Injustices : un mauvais juge vaut mieux qu’un bon tyran

Injustices : un mauvais juge vaut mieux qu’un bon tyran

Dix ambassadeurs (dont celui de France) ont été déclarés personnae non gratae en Turquie pour avoir réclamé la libération d’un opposant emprisonné sans jugement[1]. L’Ambassadeur de France en Biélorussie a lui aussi été expulsé pour avoir défendu une militante emprisonnée. On dira qu’on ne fait pas de la bonne diplomatie avec de bons sentiments. En fait-on vraiment avec de mauvais ?

En Algérie, une militante du Hirak[2] a été condamnée à deux ans de prison pour « atteinte à l’Islam ». Elle l’avait déjà été pour « atteinte à la personne du Président de la République ». Equilibrisme: le frère du défunt Président, l’ex-tout puissant Saïd, a lui aussi été condamné -entre autres peines- pour « avoir entravé le bon déroulement de la justice ». Les juges algériens ont le sens de l’humour. On dira qu’ils caressent toujours dans le sens  du poil gouvernemental.

On ne fait pas de la bonne diplomatie avec de bons sentiments. En fait-on vraiment avec de mauvais ?

Inversement, au Liban, le juge chargé de l’enquête sur l’explosion du port de Beyrouth est militairement menacé : Les milices du Hezbollah et d’Amal sont venues le chercher. Le Palais de Justice a été défendu par des snipers des Forces libanaises. La guerre civile pointe son nez. En Haïti, le juge chargé de l’enquête sur l’assassinat du Président menace le Premier ministre qui veut le démettre, tandis que les gangs font la loi.

Parfois, héroïsme ou vantardise, la préoccupation des juges est de mettre les politiques au pas.

La première préoccupation d’un pouvoir est de mettre les juges au pas. Parfois, héroïsme ou vantardise, la préoccupation des juges est de mettre les politiques au pas.

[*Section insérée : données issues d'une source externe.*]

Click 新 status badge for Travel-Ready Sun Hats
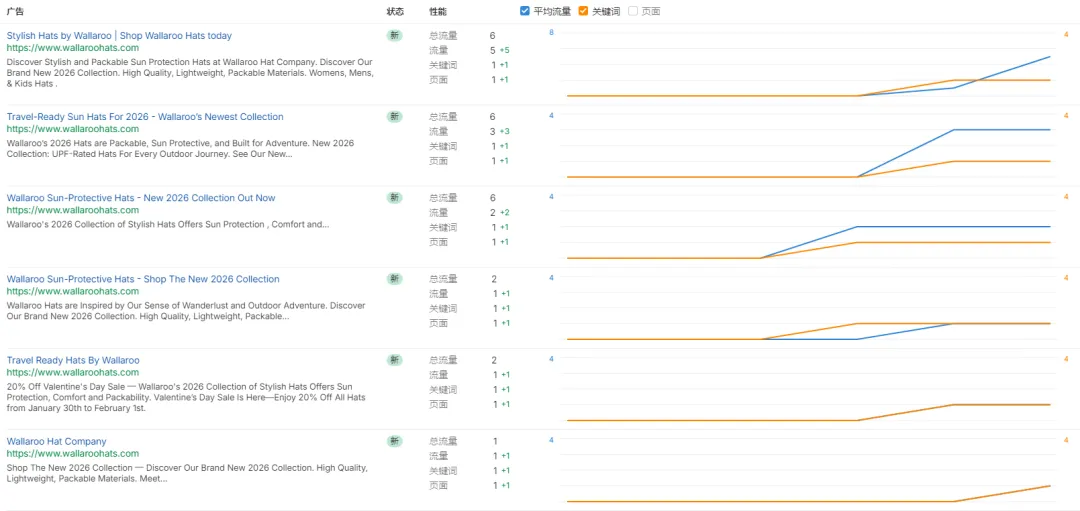 coord(395,116)
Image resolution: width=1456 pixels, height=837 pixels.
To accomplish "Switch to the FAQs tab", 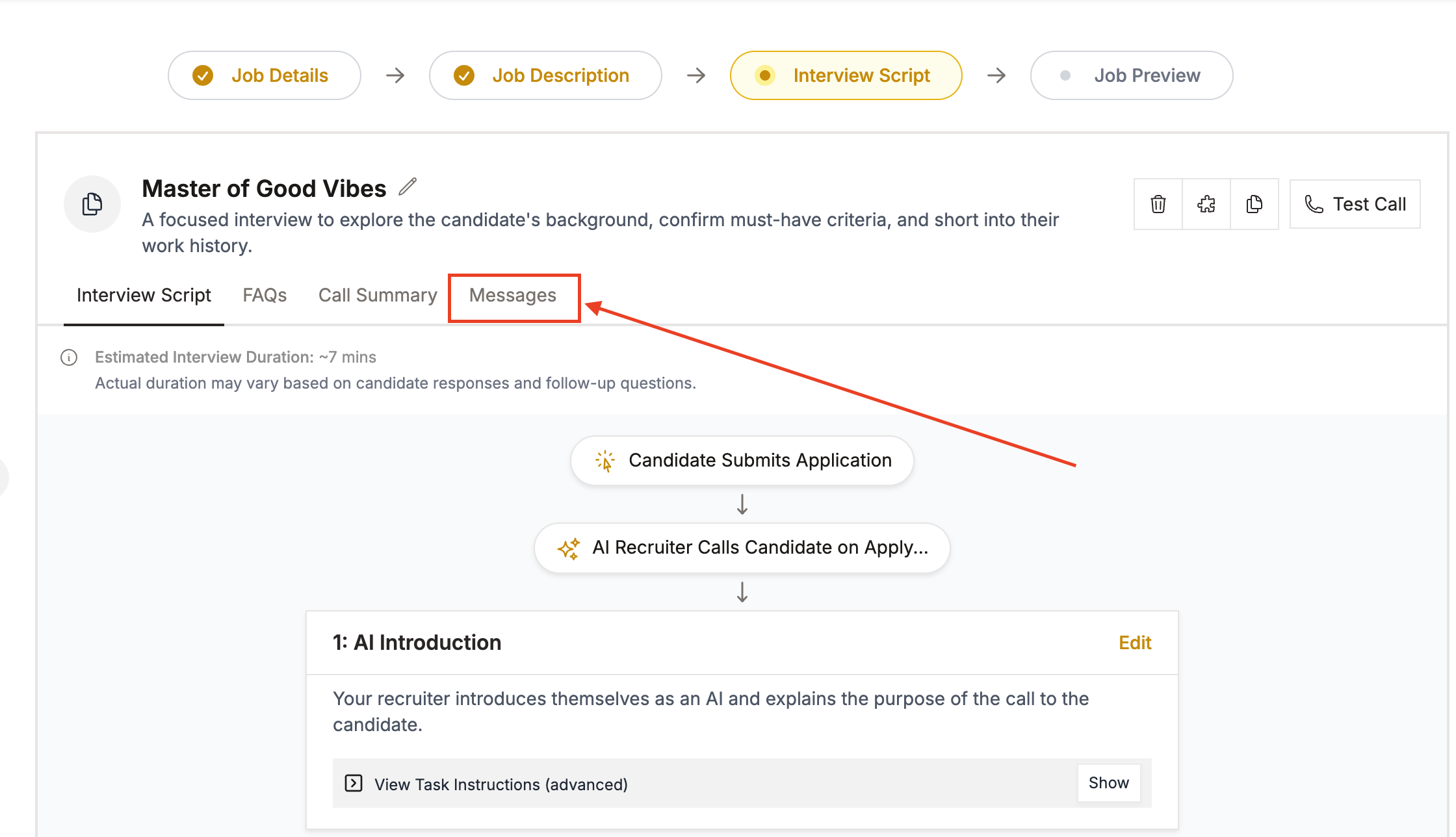I will pos(265,296).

Au Brésil, démocratie fragile, Bolsonaro se voit accusé de « crimes contre l’humanité »  en raison de l’épidémie. Le conflit entre le Tribunal Suprême et le Président se tend, l’un menaçant l’autre. Lula fut envoyé en prison par des juges, qui plus tard, infirmèrent leur jugement. Qui jugera les juges ?

En France aussi, la ministre de la santé est traduite devant les juges pour la gestion de la pandémie. On attend les convocations  subséquentes du Premier ministre et du Président. En France toujours, l’Etat est condamné pour son manque d’action dans la lutte contre le réchauffement climatique[3]. L’Etat se condamne à payer des amendes à l’Etat, ce qui va plus loin que la justice administrative habituelle qui n’avait jusque là que de garantir le citoyen contre l’Etat.

A Luxembourg, les juges européens condamnent la France pour ne pas appliquer le droit du travail à l’armée, ce que la Cour Européenne des Droits de l’Homme avait déjà condamné il y a plusieurs années pour ne pas y autoriser les syndicats. Au Luxembourg encore, la Cour de Justice annule un accord international entre l’Union Européenne et le Maroc, reconnaissant de fait le Front Polisario, contrairement à la diplomatie de l’UE.

En Pologne, Le Tribunal Constitutionnel affirme que les lois européennes ne sont pas, dans la hiérarchie des normes, supérieures au droit polonais, ce qui remet en cause l’édifice européen.

La Russie l’avait déjà dit concernant la Cour européenne des Droits de l’homme, comme la Turquie. Les juges y sont purgés et bien dressés. C’est ce penchant que reproche la Commission à la Pologne, l’écarte d’un « standard » démocratique. Réaction de la Commission, réaction polonaise, tout s’enchaine.

Dérive des juges et dérive supranationale

Deux questions : y-a-t-il une dérive des juges, antidémocratique ? Est–elle particulièrement illégitime dans un droit supranational ?

Le droit européen, celui de la Cour de Justice, de la CEDH, ne menacent-ils pas la « souveraineté juridique »  des états, des nations, celle de la France, de la Pologne, comme, plus loin, celles de la Turquie ou de la Russie ?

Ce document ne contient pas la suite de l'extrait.